> TRY IT:
Out of the records below, copy all lines in which the word "section" occurs.
═════ EXERCISE MATERIALS ═════
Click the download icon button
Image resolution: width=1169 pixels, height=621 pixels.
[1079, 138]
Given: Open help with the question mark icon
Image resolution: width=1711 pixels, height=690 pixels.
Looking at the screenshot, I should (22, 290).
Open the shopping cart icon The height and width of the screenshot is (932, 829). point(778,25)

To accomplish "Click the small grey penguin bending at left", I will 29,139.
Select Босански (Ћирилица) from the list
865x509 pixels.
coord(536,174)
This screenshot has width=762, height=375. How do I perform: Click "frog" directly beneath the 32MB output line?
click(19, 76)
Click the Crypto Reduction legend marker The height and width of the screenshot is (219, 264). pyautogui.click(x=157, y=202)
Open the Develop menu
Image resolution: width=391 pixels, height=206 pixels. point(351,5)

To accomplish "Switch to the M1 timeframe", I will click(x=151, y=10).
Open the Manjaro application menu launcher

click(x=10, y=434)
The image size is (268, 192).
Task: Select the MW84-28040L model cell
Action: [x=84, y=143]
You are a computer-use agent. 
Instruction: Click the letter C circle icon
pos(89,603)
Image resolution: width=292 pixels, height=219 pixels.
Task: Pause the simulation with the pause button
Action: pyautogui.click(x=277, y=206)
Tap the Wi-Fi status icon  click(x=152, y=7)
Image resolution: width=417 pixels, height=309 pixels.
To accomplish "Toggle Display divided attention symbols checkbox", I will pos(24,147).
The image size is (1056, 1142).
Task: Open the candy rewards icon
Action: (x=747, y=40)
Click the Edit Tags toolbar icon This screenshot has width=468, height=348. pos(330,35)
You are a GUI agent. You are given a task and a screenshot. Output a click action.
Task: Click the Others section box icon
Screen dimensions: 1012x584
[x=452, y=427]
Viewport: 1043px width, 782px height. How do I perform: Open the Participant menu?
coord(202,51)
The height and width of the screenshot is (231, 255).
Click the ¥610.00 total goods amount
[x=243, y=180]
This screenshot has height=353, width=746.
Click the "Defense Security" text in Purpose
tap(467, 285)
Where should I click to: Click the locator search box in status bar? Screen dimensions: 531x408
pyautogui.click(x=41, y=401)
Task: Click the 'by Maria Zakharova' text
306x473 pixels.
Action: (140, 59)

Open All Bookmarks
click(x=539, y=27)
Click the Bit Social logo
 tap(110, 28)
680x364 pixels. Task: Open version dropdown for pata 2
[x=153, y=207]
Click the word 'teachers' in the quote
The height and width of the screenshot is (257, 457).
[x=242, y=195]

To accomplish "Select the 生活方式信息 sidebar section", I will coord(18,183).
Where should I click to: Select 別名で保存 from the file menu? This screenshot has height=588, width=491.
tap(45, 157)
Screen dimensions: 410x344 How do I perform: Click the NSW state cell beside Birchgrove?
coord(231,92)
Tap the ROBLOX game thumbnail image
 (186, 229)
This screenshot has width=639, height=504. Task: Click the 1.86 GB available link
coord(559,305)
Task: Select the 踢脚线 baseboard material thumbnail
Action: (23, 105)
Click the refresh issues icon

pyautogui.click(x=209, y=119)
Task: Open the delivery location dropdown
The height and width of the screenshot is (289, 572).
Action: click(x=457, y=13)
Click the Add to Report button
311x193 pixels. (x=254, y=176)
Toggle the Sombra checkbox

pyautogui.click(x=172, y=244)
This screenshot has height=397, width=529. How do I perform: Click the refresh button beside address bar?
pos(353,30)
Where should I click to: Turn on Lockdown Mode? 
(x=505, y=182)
═════
> RESPONSE FOR THIS EXERCISE:
Task: Click the Others section box icon
To accomplish "Select the 生活方式信息 sidebar section", I will coord(18,183).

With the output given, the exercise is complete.